The ‘online’ store ASOS asks its suppliers to lower their prices in order to stay afloat

A person browses the ASOS website.

The British company has been in free fall for seven months, in which it has reduced its stock market value by 62% and has been forced to issue two profit alerts

The online clothing sales platform ASOS is going through financial problems and does not hide it. Shortly after being forced to issue two benefits alerts in which they warned their shareholders about the company’s bad results, they have sent a letter to all their suppliers asking for a 3% discount. “Our aspirations for growth not only benefit us but you, valued partner. We hope you can understand this necessary change,” reads the paper published by the business magazine Drapers and collected by The Guardian.

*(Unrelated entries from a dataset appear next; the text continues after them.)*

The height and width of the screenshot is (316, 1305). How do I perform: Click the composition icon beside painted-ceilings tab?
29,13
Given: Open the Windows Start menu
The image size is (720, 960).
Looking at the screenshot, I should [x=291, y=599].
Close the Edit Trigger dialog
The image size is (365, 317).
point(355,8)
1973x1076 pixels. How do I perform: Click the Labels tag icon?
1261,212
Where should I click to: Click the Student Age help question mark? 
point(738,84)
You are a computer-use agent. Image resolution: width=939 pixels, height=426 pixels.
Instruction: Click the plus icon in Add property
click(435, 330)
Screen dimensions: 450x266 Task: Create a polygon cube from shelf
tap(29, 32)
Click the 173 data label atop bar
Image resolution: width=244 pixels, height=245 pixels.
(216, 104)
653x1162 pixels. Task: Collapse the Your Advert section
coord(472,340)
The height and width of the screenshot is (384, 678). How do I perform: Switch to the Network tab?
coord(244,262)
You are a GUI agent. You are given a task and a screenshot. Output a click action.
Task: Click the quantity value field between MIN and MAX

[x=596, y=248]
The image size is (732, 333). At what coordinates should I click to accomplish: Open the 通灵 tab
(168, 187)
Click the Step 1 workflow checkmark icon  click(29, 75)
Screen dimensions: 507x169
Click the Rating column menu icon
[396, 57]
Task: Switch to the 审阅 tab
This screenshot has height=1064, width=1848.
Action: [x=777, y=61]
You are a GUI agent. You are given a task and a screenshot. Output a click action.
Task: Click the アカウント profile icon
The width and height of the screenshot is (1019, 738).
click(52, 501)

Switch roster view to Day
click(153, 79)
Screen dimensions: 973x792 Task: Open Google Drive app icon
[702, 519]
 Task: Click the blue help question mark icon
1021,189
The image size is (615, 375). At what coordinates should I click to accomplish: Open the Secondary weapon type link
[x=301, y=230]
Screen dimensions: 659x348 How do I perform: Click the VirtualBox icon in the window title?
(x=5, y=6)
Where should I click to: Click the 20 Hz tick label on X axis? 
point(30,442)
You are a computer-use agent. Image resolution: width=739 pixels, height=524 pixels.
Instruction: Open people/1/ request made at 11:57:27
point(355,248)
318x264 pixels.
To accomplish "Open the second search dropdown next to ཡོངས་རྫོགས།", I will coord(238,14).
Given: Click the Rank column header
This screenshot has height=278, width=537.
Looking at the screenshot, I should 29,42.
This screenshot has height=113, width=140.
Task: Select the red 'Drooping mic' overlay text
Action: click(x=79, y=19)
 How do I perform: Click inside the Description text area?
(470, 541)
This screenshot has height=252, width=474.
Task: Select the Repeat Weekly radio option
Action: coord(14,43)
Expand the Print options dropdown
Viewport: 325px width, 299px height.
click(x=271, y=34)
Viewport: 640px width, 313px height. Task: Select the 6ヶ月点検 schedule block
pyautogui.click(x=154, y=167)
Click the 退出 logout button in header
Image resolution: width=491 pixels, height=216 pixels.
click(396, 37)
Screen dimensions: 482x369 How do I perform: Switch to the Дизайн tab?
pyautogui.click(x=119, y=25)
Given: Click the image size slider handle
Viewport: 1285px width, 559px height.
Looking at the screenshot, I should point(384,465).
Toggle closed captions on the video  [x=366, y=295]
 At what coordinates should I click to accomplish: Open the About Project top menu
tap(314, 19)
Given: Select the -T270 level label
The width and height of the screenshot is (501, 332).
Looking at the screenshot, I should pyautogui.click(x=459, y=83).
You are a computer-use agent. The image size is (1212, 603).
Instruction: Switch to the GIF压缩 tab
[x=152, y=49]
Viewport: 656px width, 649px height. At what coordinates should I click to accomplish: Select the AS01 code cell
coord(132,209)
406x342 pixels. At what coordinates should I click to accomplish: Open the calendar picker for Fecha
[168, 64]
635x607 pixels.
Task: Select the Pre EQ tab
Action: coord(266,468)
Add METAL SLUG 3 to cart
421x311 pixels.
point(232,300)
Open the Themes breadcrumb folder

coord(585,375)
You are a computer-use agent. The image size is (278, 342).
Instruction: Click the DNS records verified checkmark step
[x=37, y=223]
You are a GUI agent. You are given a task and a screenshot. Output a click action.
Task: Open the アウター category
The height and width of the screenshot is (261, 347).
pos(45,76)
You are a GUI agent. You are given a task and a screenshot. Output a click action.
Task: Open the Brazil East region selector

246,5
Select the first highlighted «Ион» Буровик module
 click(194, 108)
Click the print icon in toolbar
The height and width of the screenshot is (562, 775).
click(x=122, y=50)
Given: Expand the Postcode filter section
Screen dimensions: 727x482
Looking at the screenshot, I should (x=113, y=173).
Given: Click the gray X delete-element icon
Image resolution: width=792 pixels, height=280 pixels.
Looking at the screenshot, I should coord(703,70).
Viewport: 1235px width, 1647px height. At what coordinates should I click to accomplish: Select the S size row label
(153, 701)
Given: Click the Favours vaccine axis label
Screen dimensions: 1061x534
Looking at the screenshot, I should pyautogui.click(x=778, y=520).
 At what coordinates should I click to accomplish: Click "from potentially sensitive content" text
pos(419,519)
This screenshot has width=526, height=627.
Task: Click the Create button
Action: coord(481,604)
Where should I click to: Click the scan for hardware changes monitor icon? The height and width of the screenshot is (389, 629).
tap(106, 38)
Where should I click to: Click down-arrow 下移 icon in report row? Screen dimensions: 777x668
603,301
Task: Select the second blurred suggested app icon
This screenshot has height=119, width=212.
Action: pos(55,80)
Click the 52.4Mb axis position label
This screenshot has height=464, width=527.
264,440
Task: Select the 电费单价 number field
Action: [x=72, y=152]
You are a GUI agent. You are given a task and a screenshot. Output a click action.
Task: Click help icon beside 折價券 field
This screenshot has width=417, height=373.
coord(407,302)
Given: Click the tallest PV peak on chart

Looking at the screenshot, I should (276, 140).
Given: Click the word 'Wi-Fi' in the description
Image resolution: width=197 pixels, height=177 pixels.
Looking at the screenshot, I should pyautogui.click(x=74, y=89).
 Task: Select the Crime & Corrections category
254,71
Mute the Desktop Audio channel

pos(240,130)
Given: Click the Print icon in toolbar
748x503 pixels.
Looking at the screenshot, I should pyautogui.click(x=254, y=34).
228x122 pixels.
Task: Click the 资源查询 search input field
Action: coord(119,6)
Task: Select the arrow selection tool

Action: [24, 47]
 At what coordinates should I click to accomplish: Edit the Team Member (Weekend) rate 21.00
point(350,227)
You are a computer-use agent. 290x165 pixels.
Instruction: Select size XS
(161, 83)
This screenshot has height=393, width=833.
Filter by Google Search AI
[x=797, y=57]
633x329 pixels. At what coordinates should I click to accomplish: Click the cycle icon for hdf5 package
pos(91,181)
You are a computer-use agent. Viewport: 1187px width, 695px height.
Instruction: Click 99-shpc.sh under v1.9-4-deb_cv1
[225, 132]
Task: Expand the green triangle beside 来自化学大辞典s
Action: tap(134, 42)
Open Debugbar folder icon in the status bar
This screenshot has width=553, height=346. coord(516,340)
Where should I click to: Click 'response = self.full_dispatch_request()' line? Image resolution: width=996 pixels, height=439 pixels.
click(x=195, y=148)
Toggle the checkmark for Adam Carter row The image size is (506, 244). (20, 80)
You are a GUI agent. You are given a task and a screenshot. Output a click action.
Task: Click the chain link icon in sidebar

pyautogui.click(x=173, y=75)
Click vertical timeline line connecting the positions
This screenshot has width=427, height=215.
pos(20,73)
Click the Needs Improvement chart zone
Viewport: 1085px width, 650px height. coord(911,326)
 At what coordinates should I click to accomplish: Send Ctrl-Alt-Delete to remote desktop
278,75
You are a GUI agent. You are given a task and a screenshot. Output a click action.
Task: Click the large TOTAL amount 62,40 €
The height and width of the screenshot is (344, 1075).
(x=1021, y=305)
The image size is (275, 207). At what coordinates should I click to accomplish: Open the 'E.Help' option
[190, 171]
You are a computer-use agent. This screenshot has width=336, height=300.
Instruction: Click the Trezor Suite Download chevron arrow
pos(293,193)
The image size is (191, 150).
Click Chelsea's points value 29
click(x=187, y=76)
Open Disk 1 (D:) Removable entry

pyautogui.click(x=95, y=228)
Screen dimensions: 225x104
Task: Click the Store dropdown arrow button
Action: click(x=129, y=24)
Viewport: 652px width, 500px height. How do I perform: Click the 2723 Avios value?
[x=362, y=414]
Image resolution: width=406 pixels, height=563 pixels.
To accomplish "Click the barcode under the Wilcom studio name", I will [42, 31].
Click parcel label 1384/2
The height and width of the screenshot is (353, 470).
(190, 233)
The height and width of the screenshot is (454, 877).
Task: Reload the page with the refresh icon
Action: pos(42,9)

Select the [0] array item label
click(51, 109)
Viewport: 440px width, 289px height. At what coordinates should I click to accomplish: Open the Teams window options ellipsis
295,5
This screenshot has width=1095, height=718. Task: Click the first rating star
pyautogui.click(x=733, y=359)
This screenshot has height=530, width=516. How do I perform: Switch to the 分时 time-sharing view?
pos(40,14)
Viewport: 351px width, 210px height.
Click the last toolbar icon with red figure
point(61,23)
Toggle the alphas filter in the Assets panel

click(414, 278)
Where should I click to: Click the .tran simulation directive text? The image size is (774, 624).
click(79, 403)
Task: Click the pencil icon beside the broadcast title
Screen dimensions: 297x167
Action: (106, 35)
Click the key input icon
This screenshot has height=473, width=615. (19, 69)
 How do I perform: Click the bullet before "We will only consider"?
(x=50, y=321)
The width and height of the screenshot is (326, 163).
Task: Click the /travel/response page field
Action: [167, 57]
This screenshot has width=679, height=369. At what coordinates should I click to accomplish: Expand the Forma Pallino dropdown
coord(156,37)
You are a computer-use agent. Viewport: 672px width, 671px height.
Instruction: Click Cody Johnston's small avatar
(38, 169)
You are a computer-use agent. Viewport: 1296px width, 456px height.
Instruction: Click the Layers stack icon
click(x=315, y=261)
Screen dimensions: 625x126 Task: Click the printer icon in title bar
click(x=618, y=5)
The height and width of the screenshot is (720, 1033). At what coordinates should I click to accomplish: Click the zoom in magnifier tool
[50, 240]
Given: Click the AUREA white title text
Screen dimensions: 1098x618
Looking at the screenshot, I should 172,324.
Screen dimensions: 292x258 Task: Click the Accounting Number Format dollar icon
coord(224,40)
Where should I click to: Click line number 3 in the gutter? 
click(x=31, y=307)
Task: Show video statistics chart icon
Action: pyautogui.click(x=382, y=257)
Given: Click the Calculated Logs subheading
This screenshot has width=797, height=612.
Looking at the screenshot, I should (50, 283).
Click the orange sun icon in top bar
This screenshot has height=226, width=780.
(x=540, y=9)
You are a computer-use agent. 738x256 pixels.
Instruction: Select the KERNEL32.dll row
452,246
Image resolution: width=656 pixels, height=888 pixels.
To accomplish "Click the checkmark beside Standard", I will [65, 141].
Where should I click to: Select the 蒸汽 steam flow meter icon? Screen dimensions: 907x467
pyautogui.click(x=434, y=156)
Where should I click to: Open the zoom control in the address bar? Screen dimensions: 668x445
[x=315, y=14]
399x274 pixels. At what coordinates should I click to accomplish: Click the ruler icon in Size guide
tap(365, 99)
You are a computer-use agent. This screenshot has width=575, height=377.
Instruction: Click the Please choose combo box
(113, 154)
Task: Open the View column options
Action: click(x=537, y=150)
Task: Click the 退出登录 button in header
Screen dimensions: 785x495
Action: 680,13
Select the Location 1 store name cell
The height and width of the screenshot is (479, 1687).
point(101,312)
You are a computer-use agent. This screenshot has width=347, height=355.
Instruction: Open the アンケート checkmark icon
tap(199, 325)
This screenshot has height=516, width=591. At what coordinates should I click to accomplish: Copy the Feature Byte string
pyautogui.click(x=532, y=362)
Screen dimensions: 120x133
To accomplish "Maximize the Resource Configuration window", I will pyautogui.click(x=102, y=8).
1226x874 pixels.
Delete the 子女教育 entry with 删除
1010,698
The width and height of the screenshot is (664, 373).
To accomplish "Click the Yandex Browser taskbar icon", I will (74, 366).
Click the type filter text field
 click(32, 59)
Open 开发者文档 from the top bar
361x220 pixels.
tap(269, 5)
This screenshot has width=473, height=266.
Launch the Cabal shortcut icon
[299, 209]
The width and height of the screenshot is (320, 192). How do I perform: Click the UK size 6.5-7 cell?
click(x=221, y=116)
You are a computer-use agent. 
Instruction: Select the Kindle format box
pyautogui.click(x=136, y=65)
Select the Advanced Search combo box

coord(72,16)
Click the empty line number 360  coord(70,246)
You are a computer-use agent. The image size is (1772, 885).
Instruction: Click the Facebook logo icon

Asos is a low-cost British clothing and accessories store that sells more than 850 brands and ships to 200 countries – including Spain – from its warehouses in Europe and America. In fact, one of the reasons the company points to as causing the need to lower costs is the next opening of its logistics centers in Germany and the United States. “We have reviewed the current status of our agreements with suppliers, taking into account the important investments we have made in recent years and that we will continue to make, to lay the foundations for future growth,” the letter continues, before adding that accepting the discounts would mean “stoking joint growth”.

Last July, the British company announced that it expected profits of a maximum of 35 million pounds (42 million dollars) for this 2019. A figure much lower than the 102 million pounds (123 million dollars) obtained the previous year and 55 million (66 million dollars) calculated in previous predictions. “The general overhaul of our infrastructure has been more rugged and has taken much longer than we originally anticipated. We recognize that this is a failure in execution,” said ASOS CEO Nick Beighton. So far this year, the company has lost 62% of its stock market value.